In a letter to a missionary priest, St. Therese wrote : “In my childhood, I dreamed of combating in the battlefield. When I began to learn the history of France, I was enchanted with the deeds of Joan of Arc; I felt in my heart a desire and courage to imitate them.”

On January 21, 1894, Therese played the leading role in a play she had written about St. Joan of Arc. Her sister Celine photographed her posing as the saint in prison.  Then, just six days later, Pope Leo XIII officially opened the cause for Joan’s beatification.  In May of that year, Therese wrote a poem entitled “Canticle to Obtain the Canonization of the Venerable Joan of Arc.”  It contains these lines:

7. It is not Joan's victories
We wish to celebrate this day.
My God, we know her true glories
Are her virtues, her love.

8. By fighting, Joan saved France.
But her great virtues
Had to be marked with the seal of suffering,
With the divine seal of Jesus her Spouse!

10. Joan, you are our only hope.
From high in the Heavens, deign to hear our voices.
Come down to us, come convert France.
Come save her a second time.

12. Sweet martyr, our monasteries are yours.
You know well that virgins are your sisters,
And like you the object of their prayers
Is to see God reign in every heart.

4 Refrain
To save souls
Is their desire.
Ah! Give them your fire
Of apostle and martyr!

In April, 1897 St. Therese’s tuberculosis had progressed to the point that she became seriously ill and in July she was moved from her room to the community’s infirmary. In May she wrote the poem “To Joan of Arc” in which she speaks of the value of suffering
:


When the Lord God of hosts gave you the victory,
You drove out the foreigner and had the king crowned.
Joan, your name became renowned in history.
Our greatest conquerors paled before you.

But that was only a fleeting glory.
Your name needed a Saint's halo.
So the Beloved offered you His bitter cup,
And, like Him, you were spurned by men.

At the bottom of a black dungeon, laden with heavy chains,
The cruel foreigner filled you with grief.
Not one of your friends took part in your pain.
Not one came forward to wipe your tears.

Joan, in your dark prison you seem to me
More radiant, more beautiful than at your King's coronation.
This heavenly reflection of eternal glory,
Who then brought it upon you? It was betrayal.
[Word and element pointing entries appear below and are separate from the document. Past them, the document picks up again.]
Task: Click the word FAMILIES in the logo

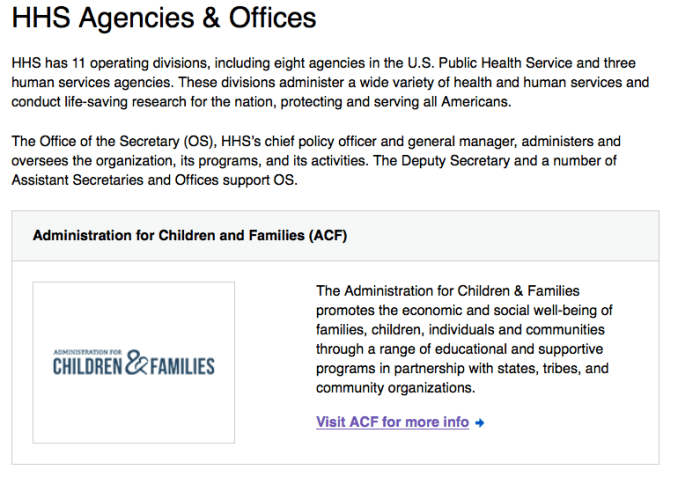Action: (184, 367)
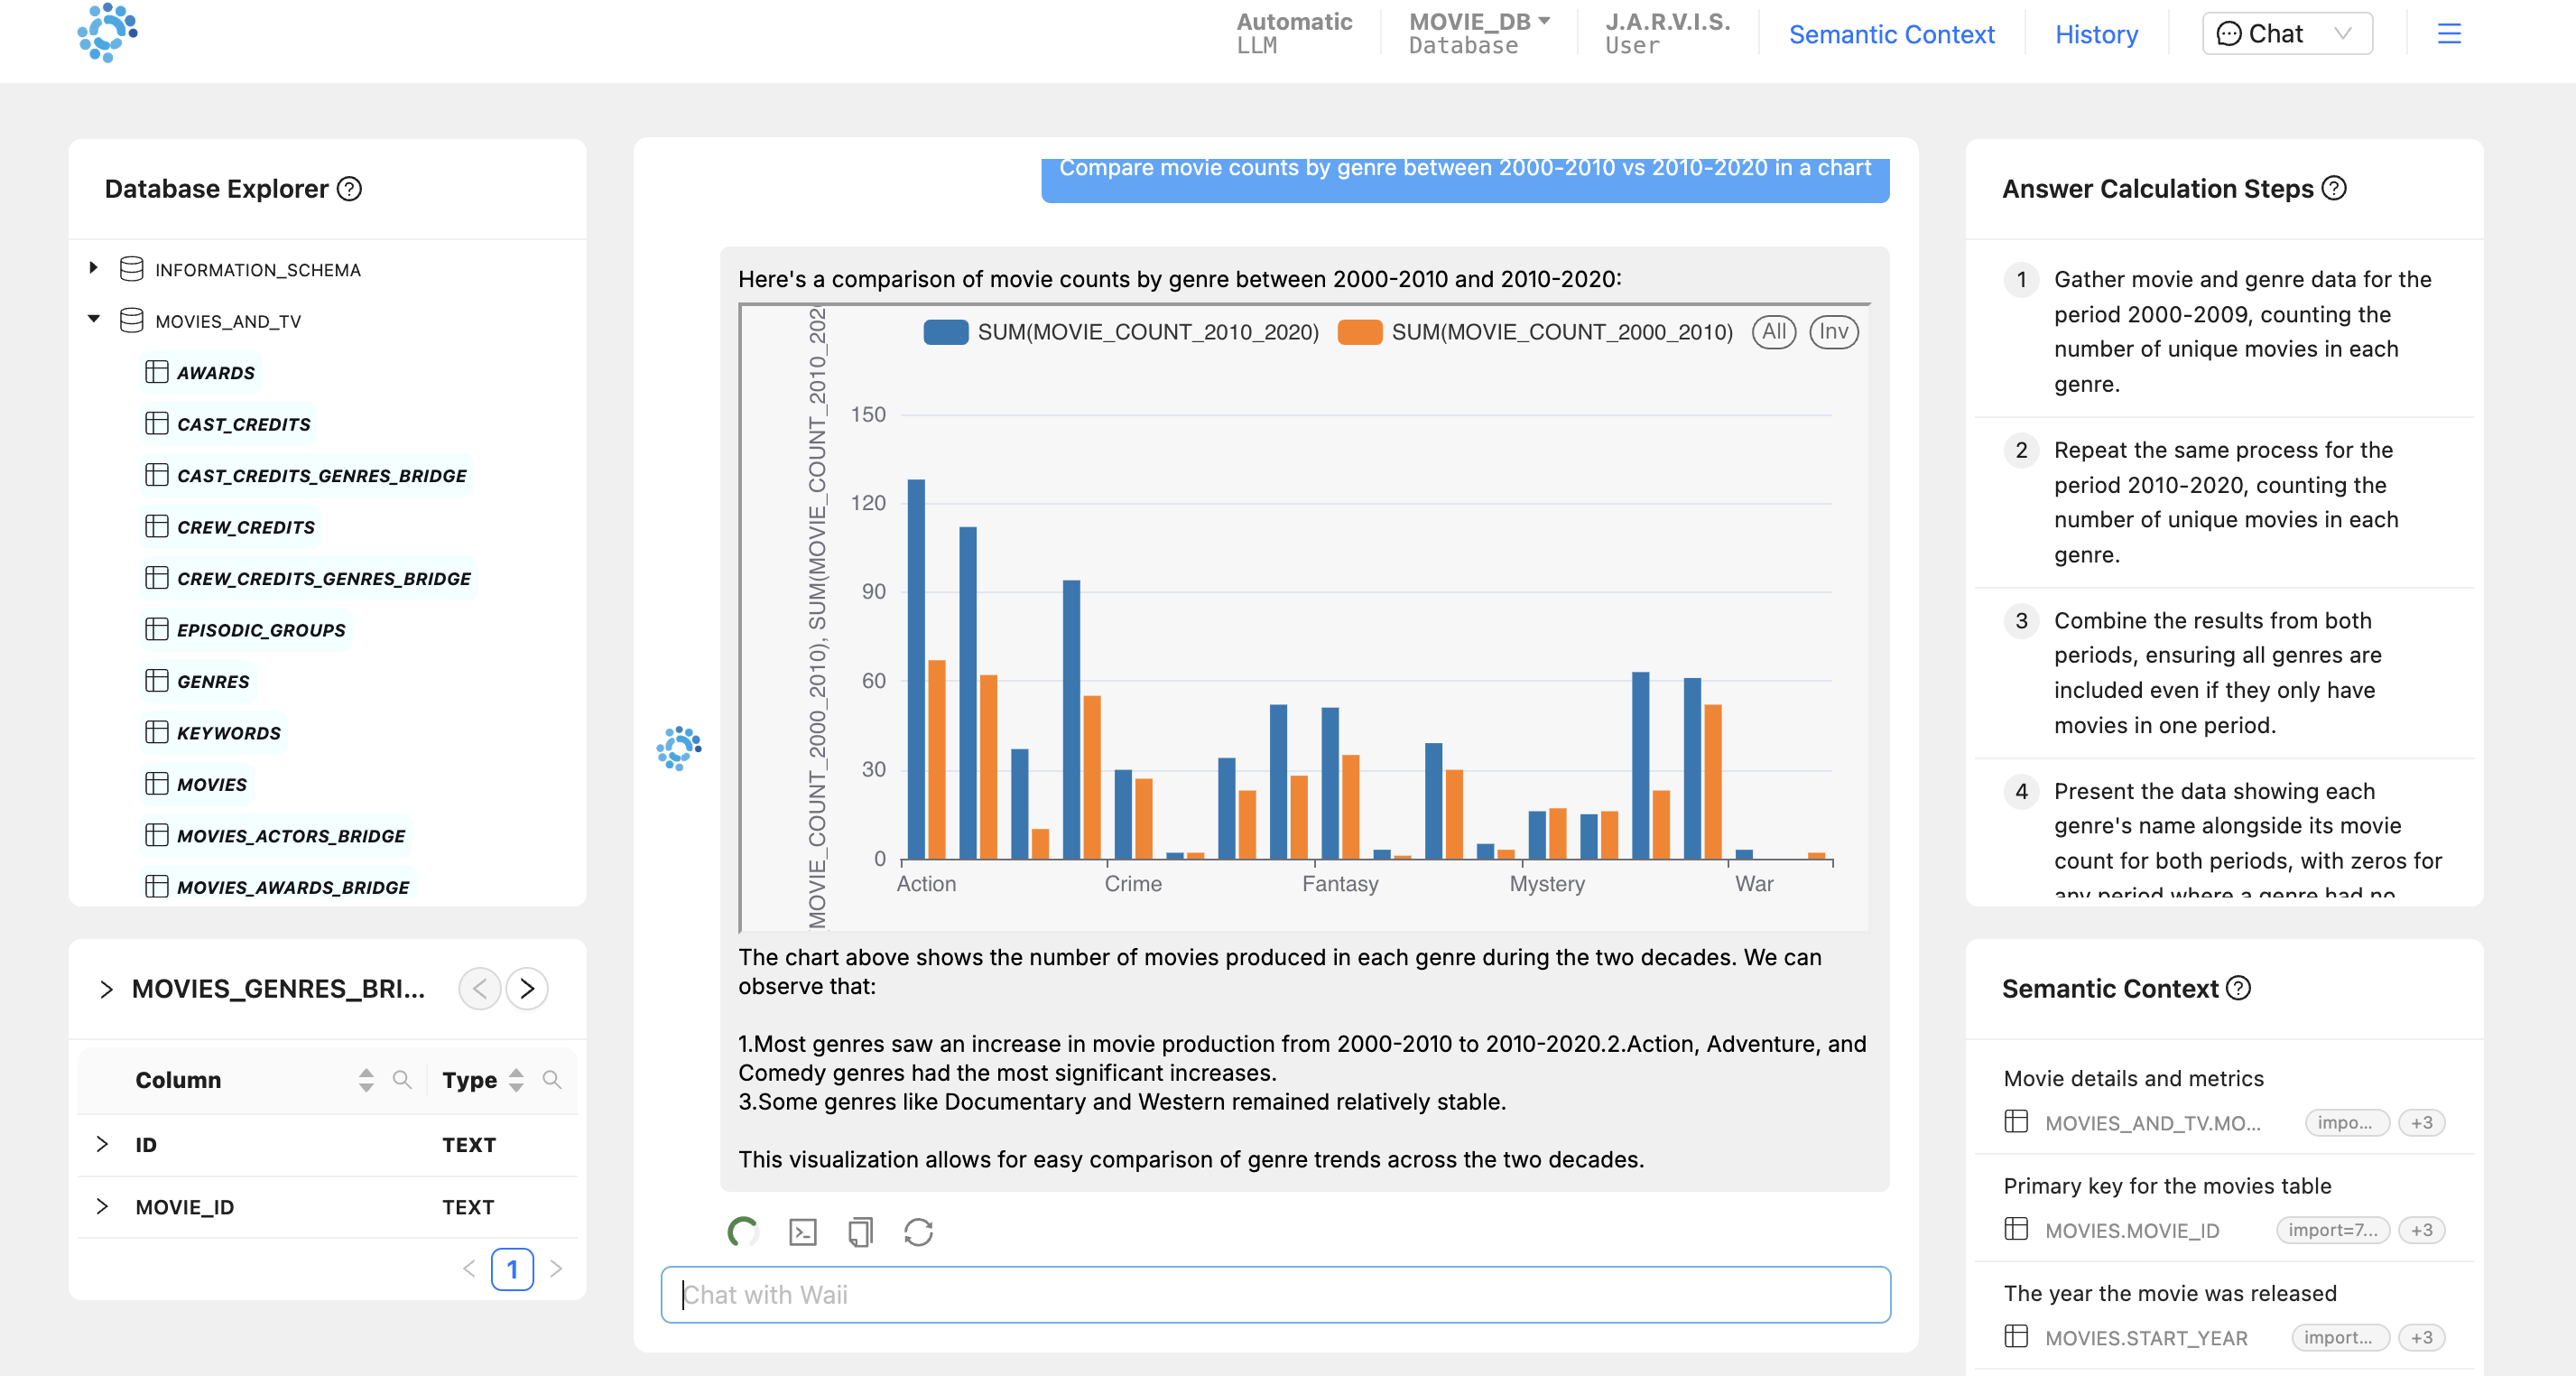This screenshot has width=2576, height=1376.
Task: Select the CAST_CREDITS table
Action: coord(243,424)
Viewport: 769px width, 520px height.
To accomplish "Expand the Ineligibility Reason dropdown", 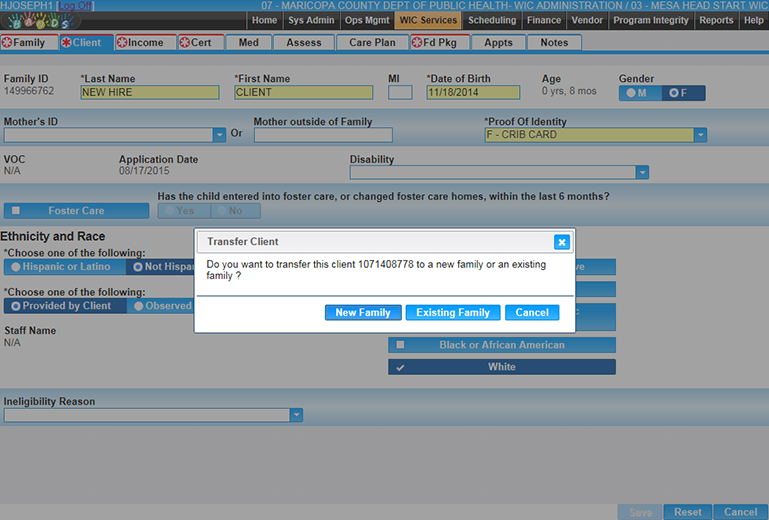I will click(295, 415).
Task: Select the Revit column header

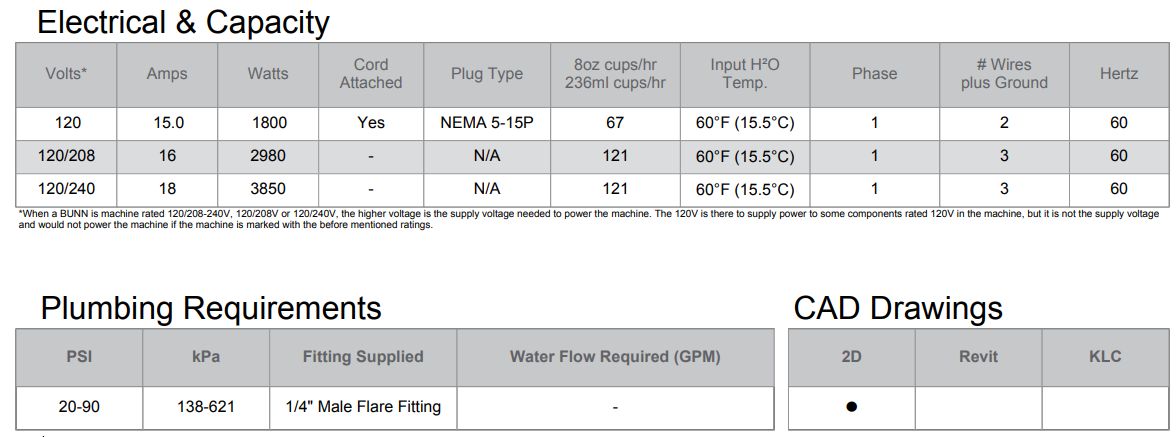Action: [x=978, y=357]
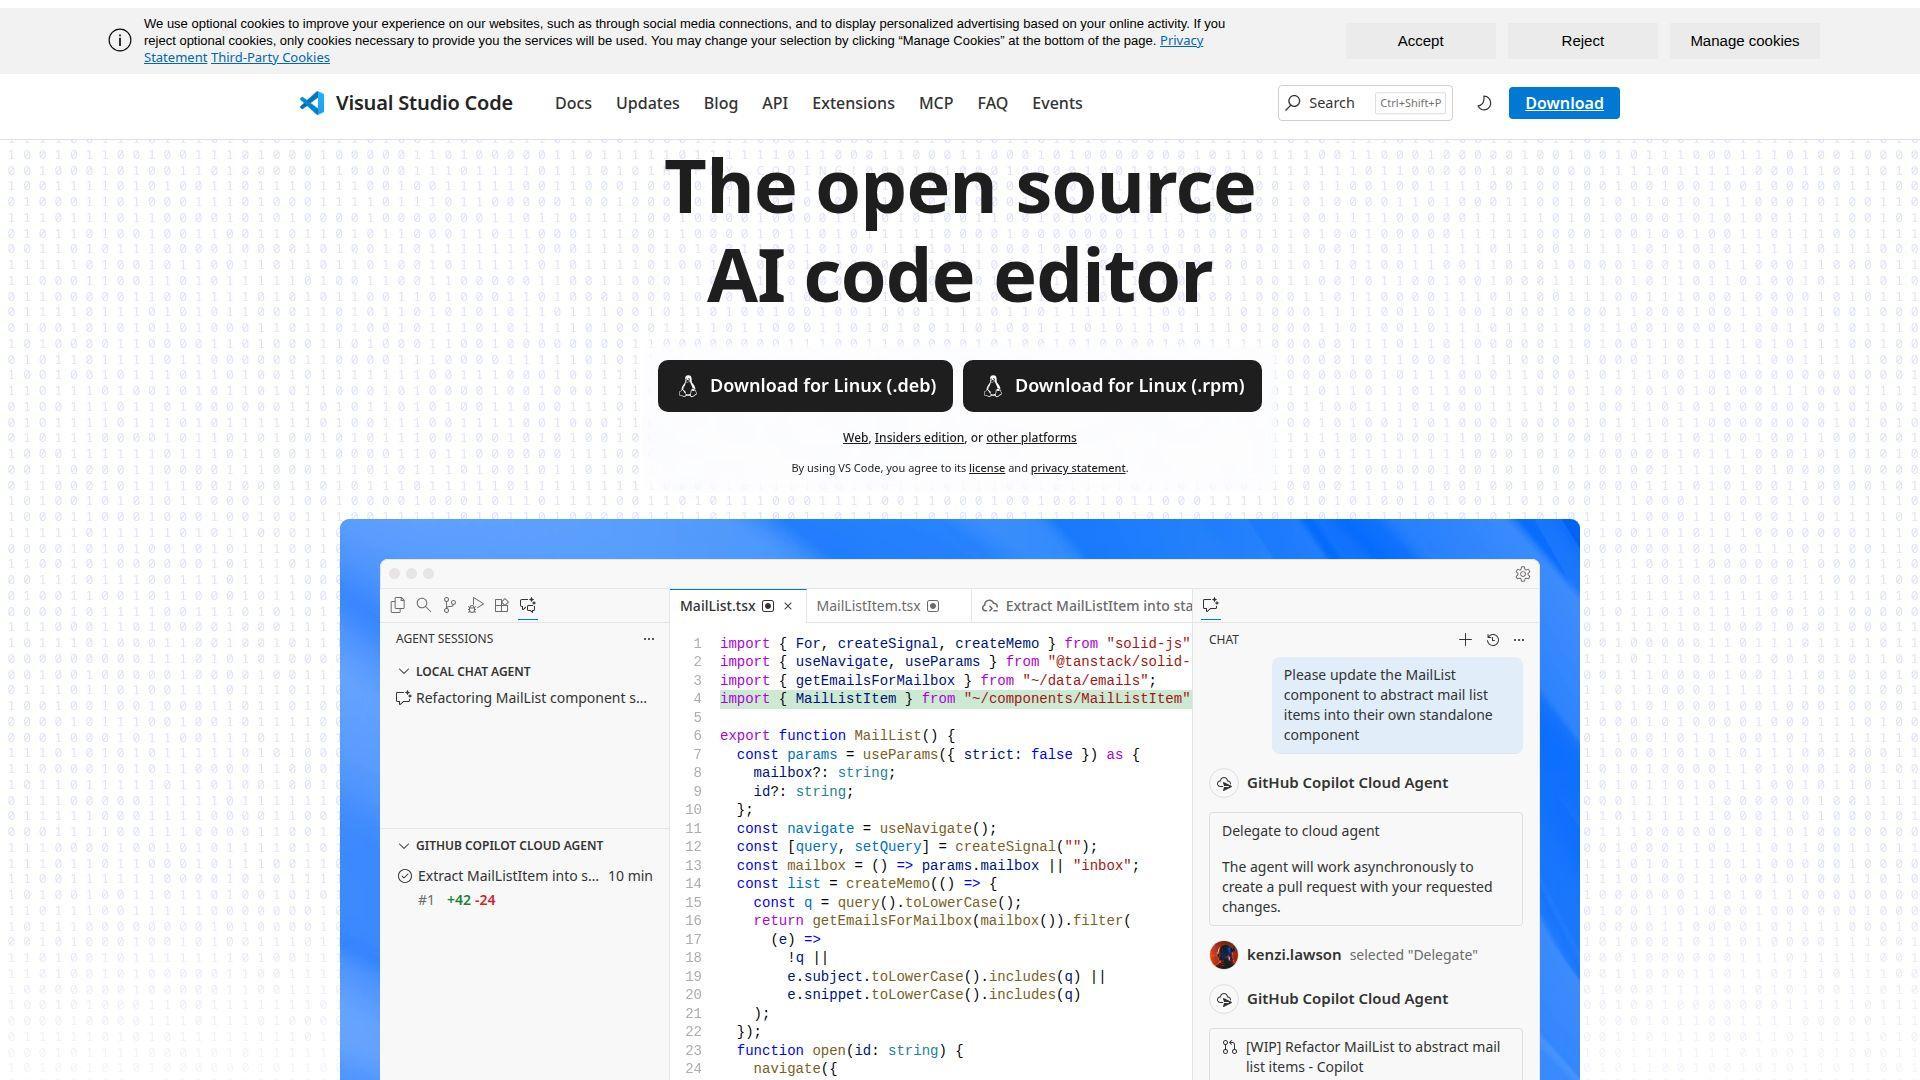Open the Chat icon in the secondary sidebar
Viewport: 1920px width, 1080px height.
tap(1211, 605)
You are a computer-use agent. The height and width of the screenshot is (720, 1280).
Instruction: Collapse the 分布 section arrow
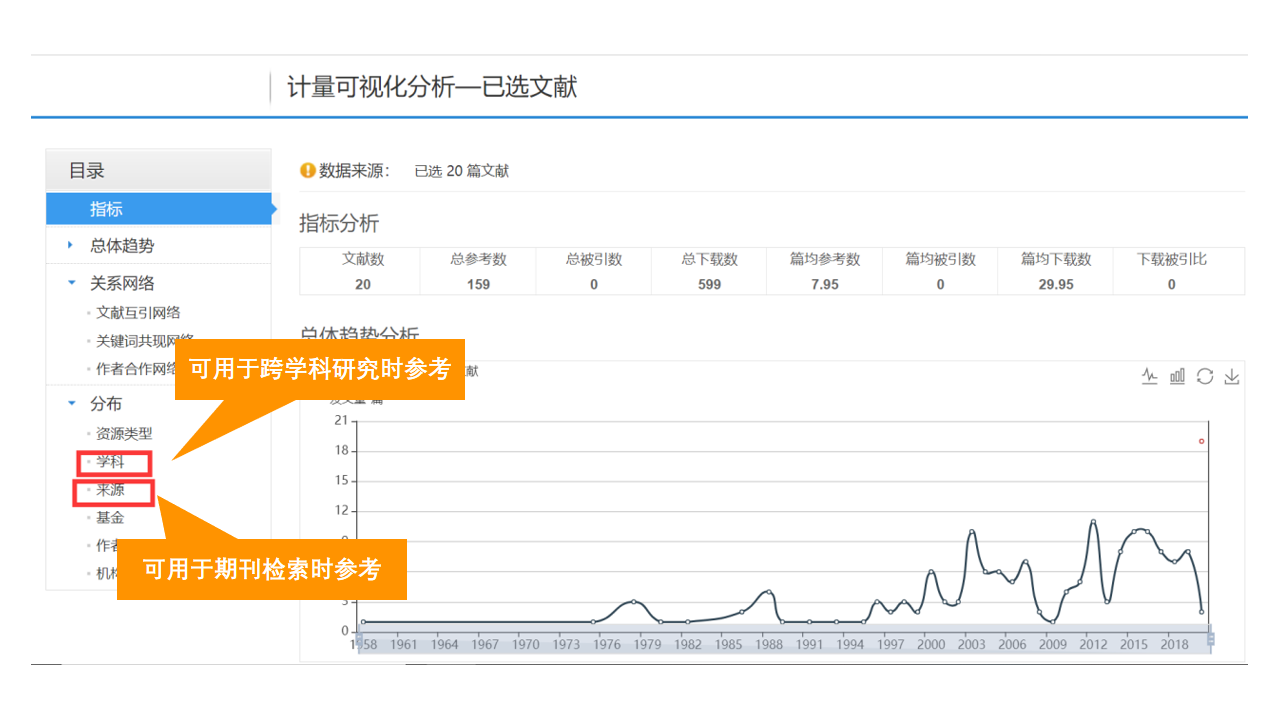(x=71, y=403)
Ah! If the God of love in this valley of tears
Had not come to seek betrayal and death,
Suffering would hold no attraction for us.
Now we love it; it is our treasure.

Because Jesus suffered and then entered into glory, those who suffer can be configured more closely to him. Their sufferings, united to the Cross, can be a powerful prayerful offering that helps in the ongoing work of the salvation of souls so that they will, as St. Therese wrote, “see God reign in every heart.”